Ultimately, Zichen’s piece rests on a fundamental flaw in inference. It treats an attribution error, which he also makes, as an indictment of broader “China narratives.” And it ignores critical evidence in the media ecosystem and the regulatory landscape that suggest the Electrek piece may have had flawed support but the right overall argument. Correcting a sourcing mistake is laudable, but it is not the same as debunking the underlying claim, and Zichen's leap from one to the other is precisely the kind of inferential error he accuses others of making.
It is worth noting, for context rather than argument, that Pekingology is housed at an organization with links to the United Front Work Department, which takes as its charge influencing foreign opinion on China among other objectives.

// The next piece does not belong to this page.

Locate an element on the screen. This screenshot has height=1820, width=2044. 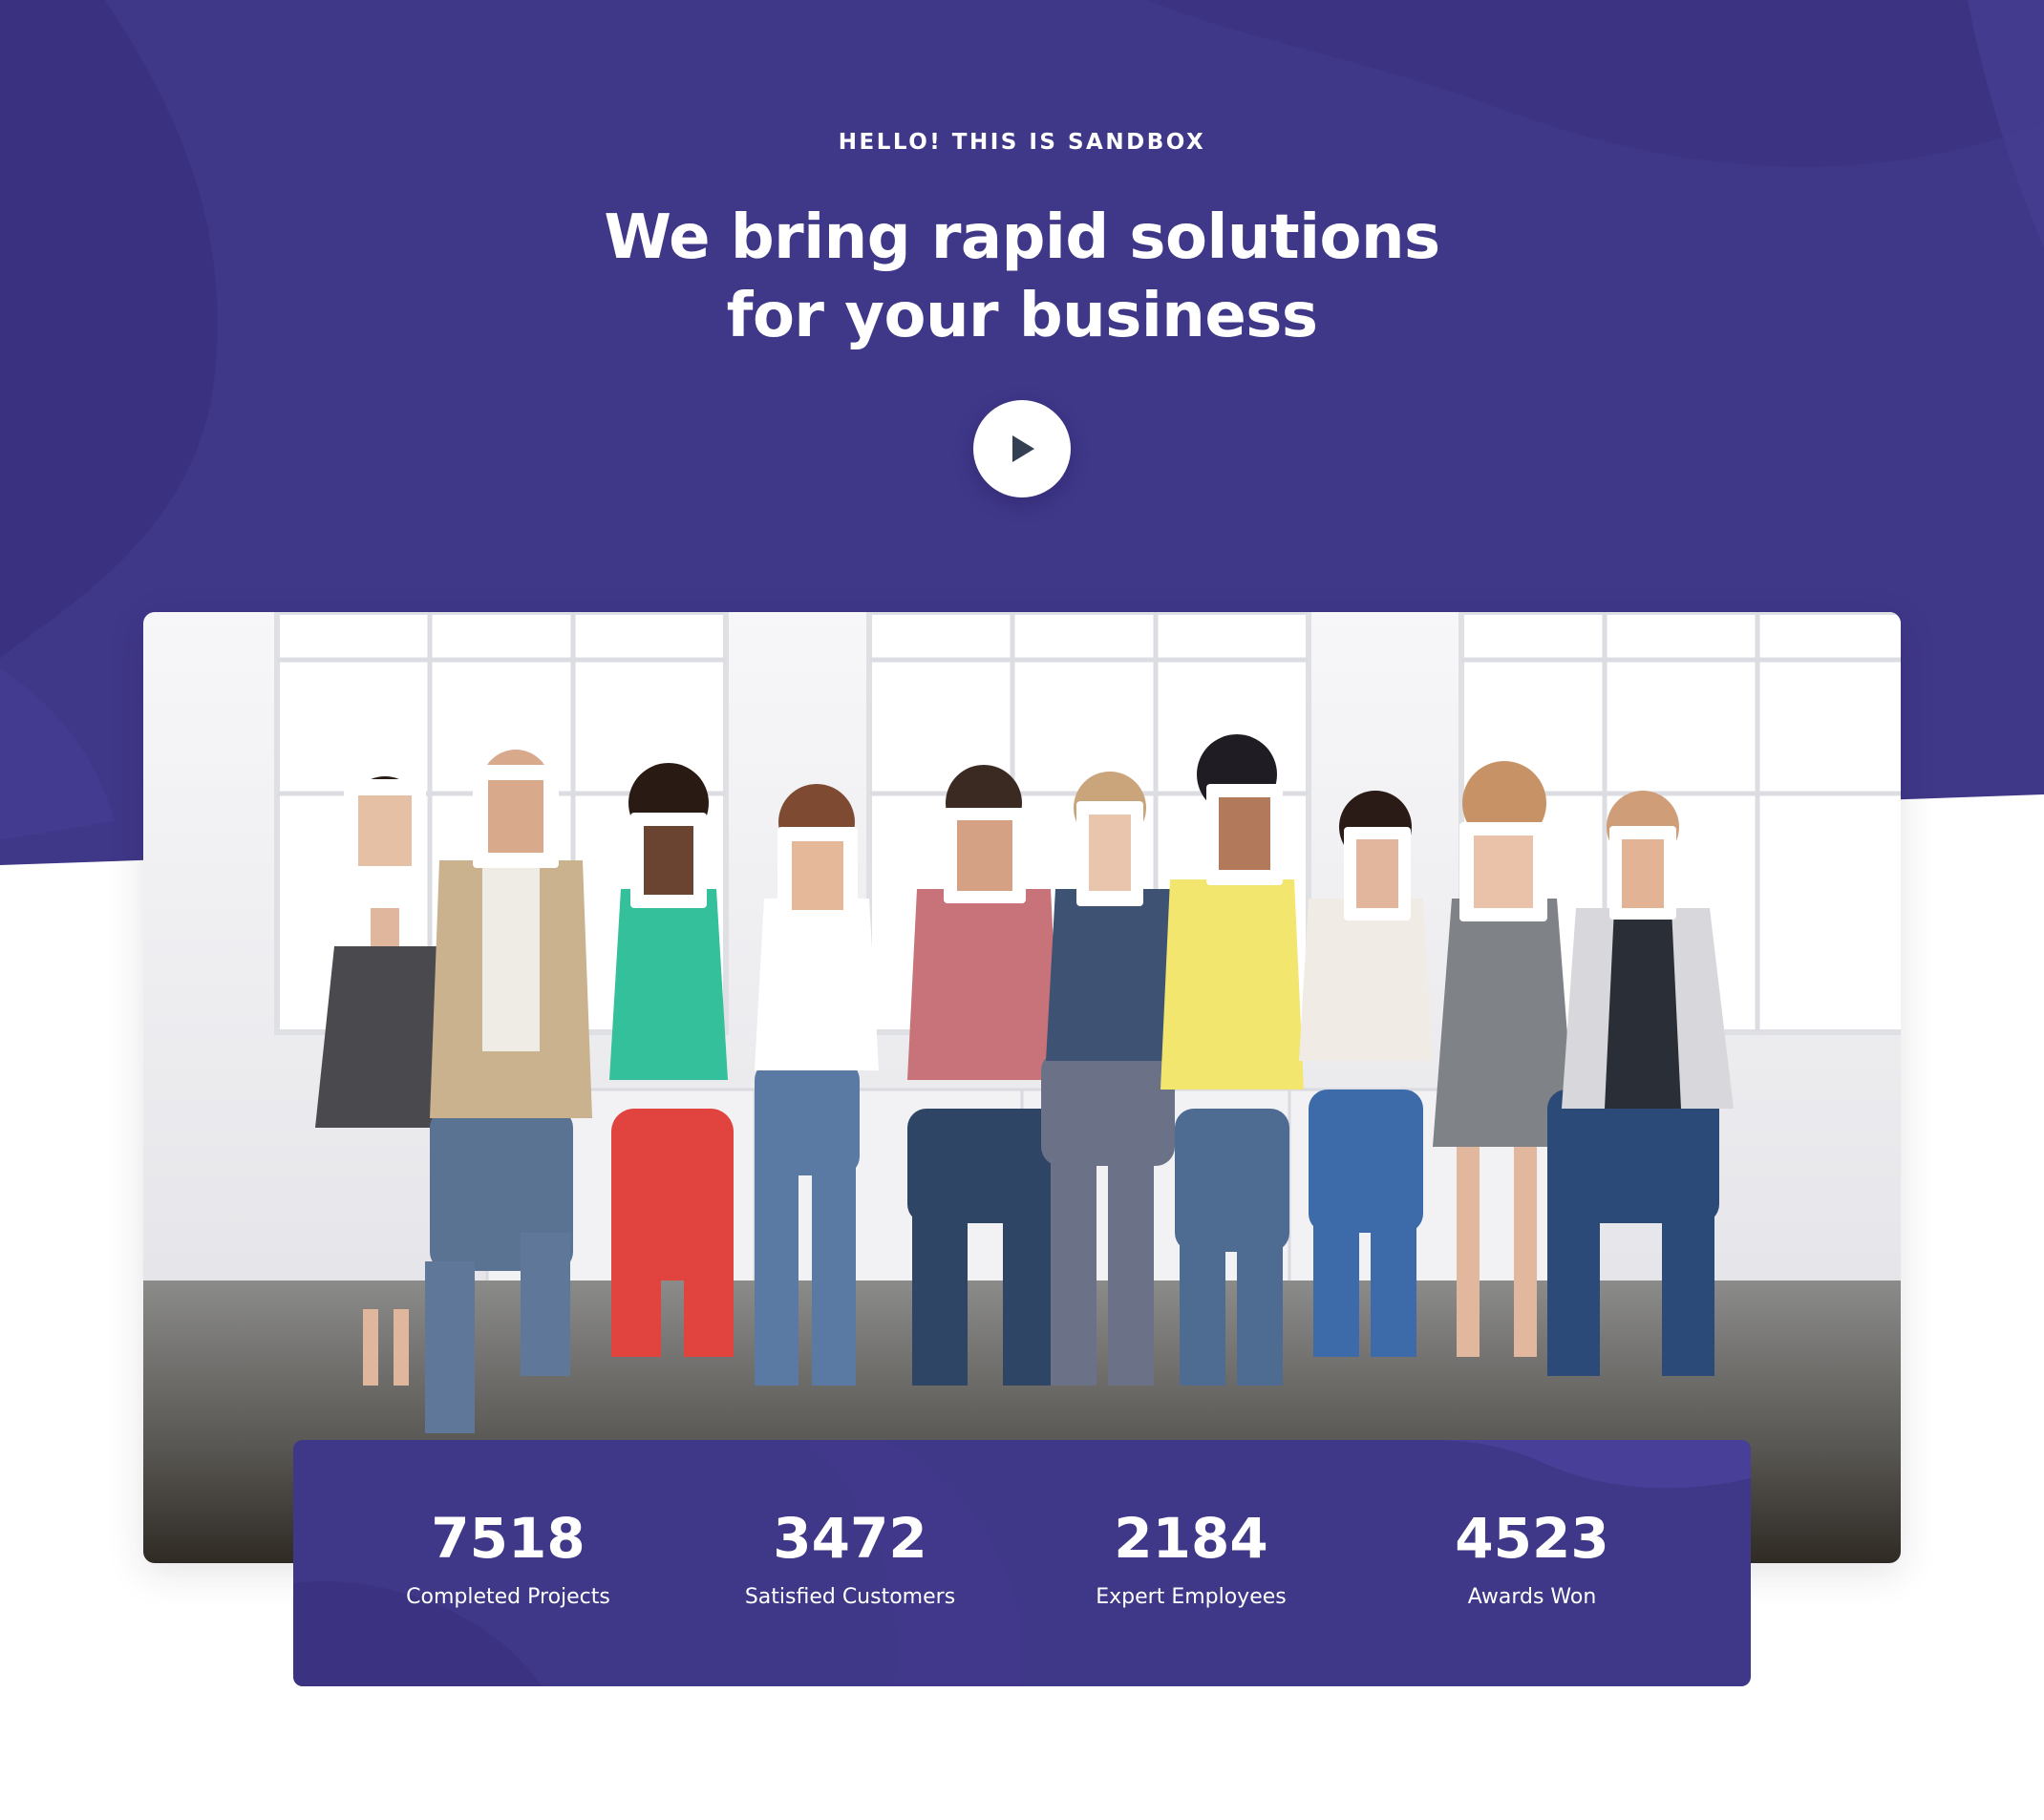
stat-label: Satisfied Customers is located at coordinates (850, 1597).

This fact that does not automatically invalidate Pekingology’s analysis, but is relevant background when evaluating a publication whose editorial posture appears to prioritize challenging unfavorable narratives about China over following the evidence wherever it leads.



Good response, but you're confusing Pekingology (CSIS's excellent podcast) with Pekingnology (Zichen Wang's commentary).
Gotta love how he claims that CCG, his danwei, is "NON-GOVT" in all caps in his Twitter bio. Putting it in all caps definitely makes it more believable! Apparently the China Center for Globalization is exempt from the Party charter's claim that 党政军民学,东西南北中,党是领导一切的 (for non-Chinese readers, “Party, government, military, civilian, and academic; east, west, south, north, and center, the Party leads in everything.”).